Seitenauszug:
================

Beitrag von Freeyourgender » 29 Okt 2016, 11:26

Hengstin - > Nein -die Verwunderung über diese Wortschöpfung in den Youtube-Kommentaren
des offiziellen Musikvideos zum gleichnamigen Song von Jennifer Rostock ist
nicht allein dem Umstand geschuldet,
dass sich Leser_innen die Frage stellen, warum nicht die Bezeichnung Stute gewählt wurde,
um ein weibliches Pferd zu beschreiben:
Nein - eben nicht, denn Stute würde genau die Assoziation bei Leser_innen hervorrufen,
die Frau hervorruft, in dem Maße anders wie Mann.
Die Bezeichnung Stute besetzt die Frauenrolle, die im Patriarchismus Eigenschaften besitzt,
die weibliches Dienen und Hingabe begrifflich überzeichnen, daher ist dieser Begriff nicht nur im Erotik-Biz beliebt,
wenn es darum geht, das Gegenteil von Dominanz auszudrücken, in Verbindung mit ständiger
sexueller Verfügbarkeit >Nutzbarkeit. Vom Nutztier Pferd zum Nutztier Mensch. Von Stute zur Frau.

Nein - es geht genau darum, nicht um das "falsch gewählte" Wort,
sondern um den umgekehrten Effekt, den Hengstin für die Bezeichnung einer Frau nun bekommt:
Das Wesen Frau wird mit dem Begriff "Hengstin" nun mit männlichen Eigenschaften besetzt,
die "eigentlich" dem Begriff "Hengst" zugedacht sind.

================

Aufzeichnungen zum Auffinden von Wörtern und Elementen
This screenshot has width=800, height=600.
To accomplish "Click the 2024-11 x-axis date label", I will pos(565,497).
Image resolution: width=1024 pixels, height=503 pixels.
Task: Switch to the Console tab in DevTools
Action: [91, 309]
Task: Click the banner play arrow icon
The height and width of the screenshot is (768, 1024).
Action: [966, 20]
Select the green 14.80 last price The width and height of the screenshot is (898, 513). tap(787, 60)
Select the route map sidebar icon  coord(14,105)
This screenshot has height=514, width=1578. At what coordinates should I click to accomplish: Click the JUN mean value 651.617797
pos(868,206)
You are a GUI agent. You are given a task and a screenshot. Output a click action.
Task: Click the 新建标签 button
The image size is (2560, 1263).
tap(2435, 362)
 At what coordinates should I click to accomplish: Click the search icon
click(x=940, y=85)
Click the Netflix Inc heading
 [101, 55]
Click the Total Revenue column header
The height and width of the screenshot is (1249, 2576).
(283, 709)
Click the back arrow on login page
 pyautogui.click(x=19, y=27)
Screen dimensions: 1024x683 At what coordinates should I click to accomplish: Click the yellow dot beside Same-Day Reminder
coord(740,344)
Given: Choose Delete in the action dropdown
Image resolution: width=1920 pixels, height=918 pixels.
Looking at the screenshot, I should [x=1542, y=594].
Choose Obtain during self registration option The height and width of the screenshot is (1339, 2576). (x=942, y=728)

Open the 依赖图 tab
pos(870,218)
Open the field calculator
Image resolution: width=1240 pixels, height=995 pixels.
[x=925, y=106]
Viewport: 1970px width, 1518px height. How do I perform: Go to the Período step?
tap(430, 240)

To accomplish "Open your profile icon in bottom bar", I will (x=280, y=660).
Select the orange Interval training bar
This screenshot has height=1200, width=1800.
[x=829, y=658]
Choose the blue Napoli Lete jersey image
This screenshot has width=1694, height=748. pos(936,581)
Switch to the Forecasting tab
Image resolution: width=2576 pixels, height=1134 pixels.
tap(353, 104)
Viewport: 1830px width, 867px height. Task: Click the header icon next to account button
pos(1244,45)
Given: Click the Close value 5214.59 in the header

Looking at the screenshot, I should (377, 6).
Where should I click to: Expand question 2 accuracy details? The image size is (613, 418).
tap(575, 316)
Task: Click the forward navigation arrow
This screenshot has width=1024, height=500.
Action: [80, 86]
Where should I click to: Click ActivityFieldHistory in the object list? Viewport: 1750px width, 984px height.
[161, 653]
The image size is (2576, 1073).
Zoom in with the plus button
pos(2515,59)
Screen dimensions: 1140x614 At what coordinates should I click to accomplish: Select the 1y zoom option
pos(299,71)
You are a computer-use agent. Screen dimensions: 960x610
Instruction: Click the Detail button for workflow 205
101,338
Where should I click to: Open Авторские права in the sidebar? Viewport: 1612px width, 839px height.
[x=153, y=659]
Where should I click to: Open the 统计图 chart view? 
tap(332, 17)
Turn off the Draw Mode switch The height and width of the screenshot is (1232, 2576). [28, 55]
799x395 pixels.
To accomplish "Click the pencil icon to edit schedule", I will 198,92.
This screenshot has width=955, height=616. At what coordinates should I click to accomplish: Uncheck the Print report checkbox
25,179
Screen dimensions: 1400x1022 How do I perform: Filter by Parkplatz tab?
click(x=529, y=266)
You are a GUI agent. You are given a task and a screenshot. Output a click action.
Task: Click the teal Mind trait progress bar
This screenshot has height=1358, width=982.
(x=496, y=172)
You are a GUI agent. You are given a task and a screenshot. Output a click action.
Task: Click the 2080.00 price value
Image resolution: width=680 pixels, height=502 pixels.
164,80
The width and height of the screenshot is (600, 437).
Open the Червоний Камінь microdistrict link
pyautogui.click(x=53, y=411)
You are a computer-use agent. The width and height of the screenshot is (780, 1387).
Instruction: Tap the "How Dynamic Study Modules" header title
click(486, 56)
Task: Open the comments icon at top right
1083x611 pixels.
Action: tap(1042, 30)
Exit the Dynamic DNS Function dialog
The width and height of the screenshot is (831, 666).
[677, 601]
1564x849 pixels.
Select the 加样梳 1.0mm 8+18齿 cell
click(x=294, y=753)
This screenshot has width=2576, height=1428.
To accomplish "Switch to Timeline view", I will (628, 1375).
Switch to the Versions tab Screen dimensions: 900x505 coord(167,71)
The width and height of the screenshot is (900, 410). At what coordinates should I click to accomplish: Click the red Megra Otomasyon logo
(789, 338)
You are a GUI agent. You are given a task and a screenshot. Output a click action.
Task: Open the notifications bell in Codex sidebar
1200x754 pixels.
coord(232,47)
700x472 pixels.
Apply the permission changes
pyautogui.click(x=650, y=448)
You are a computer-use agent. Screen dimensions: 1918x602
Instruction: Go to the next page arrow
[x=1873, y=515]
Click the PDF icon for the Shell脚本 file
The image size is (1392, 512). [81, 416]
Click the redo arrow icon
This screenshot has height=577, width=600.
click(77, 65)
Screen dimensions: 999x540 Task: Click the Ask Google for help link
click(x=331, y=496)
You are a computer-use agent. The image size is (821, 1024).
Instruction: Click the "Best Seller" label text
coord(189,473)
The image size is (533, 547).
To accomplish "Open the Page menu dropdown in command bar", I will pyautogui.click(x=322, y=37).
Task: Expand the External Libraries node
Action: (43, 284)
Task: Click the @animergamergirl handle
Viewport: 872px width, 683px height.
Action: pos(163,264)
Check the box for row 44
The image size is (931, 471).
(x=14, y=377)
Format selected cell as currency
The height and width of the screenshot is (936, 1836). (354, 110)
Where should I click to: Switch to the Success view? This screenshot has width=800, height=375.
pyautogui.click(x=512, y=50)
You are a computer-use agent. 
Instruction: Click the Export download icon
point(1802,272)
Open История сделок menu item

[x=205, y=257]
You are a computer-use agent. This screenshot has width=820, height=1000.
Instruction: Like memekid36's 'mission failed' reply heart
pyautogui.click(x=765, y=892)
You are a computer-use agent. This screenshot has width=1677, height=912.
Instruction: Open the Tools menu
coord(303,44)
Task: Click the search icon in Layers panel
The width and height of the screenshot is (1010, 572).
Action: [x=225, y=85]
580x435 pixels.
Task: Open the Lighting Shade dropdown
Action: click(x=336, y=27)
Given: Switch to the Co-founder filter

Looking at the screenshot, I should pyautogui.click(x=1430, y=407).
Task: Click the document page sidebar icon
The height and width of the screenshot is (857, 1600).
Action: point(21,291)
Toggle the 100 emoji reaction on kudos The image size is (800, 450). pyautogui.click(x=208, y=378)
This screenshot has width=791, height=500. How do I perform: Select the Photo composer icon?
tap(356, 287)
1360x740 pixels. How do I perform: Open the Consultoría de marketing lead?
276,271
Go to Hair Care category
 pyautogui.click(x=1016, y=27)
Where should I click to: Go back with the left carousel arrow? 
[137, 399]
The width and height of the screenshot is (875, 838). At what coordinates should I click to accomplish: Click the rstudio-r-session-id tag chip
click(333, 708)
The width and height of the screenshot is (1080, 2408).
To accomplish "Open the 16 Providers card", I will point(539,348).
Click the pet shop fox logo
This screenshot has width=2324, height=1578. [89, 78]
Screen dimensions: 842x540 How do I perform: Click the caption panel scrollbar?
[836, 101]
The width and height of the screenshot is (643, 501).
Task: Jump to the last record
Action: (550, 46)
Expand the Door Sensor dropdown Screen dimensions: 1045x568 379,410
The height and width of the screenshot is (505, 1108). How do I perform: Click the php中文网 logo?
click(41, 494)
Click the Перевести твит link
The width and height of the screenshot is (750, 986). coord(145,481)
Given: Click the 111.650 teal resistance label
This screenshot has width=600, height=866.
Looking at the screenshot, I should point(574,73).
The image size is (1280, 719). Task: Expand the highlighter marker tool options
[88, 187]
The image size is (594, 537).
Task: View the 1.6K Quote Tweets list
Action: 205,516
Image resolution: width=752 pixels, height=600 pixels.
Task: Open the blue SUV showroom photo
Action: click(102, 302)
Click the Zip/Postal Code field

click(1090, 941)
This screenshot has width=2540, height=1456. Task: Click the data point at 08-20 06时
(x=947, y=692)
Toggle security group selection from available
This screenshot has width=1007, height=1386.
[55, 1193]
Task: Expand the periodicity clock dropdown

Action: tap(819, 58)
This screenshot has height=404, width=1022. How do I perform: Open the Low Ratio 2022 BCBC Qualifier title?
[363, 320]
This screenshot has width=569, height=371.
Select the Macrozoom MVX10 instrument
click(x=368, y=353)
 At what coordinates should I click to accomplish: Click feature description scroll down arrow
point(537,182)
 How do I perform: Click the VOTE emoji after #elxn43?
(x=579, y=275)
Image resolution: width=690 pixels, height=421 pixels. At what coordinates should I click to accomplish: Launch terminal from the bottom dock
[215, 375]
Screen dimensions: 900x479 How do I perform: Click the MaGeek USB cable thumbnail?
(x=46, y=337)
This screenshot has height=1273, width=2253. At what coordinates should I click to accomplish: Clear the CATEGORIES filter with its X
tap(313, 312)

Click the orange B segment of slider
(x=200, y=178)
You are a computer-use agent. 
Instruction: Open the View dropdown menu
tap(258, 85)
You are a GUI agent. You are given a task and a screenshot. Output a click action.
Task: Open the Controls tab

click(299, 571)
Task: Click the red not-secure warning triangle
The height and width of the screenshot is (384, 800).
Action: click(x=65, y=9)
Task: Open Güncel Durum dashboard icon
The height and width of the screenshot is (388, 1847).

================

Aufgabe 1:
Zu welchem Song gehört laut Seitenauszug das offizielle Musikvideo, in dessen Youtube-Kommentaren sich Verwunderung über das Wort „Hengstin“ zeigt?
Aufgabe 2:
Wiederhole aus dem Seitenauszug wortgetreu alles von „Hengstin - >“ bis hinunter zu „anders wie Mann.“.

Lösung 1:
Zum gleichnamigen Song „Hengstin“ von Jennifer Rostock.

Lösung 2:
Hengstin - > Nein -die Verwunderung über diese Wortschöpfung in den Youtube-Kommentaren
des offiziellen Musikvideos zum gleichnamigen Song von Jennifer Rostock ist
nicht allein dem Umstand geschuldet,
dass sich Leser_innen die Frage stellen, warum nicht die Bezeichnung Stute gewählt wurde,
um ein weibliches Pferd zu beschreiben:
Nein - eben nicht, denn Stute würde genau die Assoziation bei Leser_innen hervorrufen,
die Frau hervorruft, in dem Maße anders wie Mann.